Check every line of the entries below for the word "label", and copy the ones that have it.

Collected data entries
——————————

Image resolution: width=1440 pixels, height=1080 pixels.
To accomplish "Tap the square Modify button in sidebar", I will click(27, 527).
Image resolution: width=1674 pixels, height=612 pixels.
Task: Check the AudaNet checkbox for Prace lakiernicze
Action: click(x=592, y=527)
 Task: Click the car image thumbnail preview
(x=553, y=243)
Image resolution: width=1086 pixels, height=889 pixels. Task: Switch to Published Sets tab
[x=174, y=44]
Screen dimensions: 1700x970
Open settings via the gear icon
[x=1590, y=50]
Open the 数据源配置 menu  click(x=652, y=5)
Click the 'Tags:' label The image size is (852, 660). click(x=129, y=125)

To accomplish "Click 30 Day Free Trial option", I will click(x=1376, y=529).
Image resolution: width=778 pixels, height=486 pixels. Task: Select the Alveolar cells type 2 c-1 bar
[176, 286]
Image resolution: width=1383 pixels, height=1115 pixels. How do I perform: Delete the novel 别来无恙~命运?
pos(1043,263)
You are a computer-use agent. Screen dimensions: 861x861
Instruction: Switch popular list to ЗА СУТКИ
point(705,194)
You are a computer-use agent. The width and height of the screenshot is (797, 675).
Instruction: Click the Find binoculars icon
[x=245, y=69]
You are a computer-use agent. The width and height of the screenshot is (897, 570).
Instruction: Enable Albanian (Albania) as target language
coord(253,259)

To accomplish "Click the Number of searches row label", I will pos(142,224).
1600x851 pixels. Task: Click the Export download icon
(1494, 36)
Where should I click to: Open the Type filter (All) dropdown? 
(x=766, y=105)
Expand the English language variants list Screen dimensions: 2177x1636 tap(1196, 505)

——————————

Task solution:
Click the 'Tags:' label The image size is (852, 660). click(x=129, y=125)
To accomplish "Click the Number of searches row label", I will pos(142,224).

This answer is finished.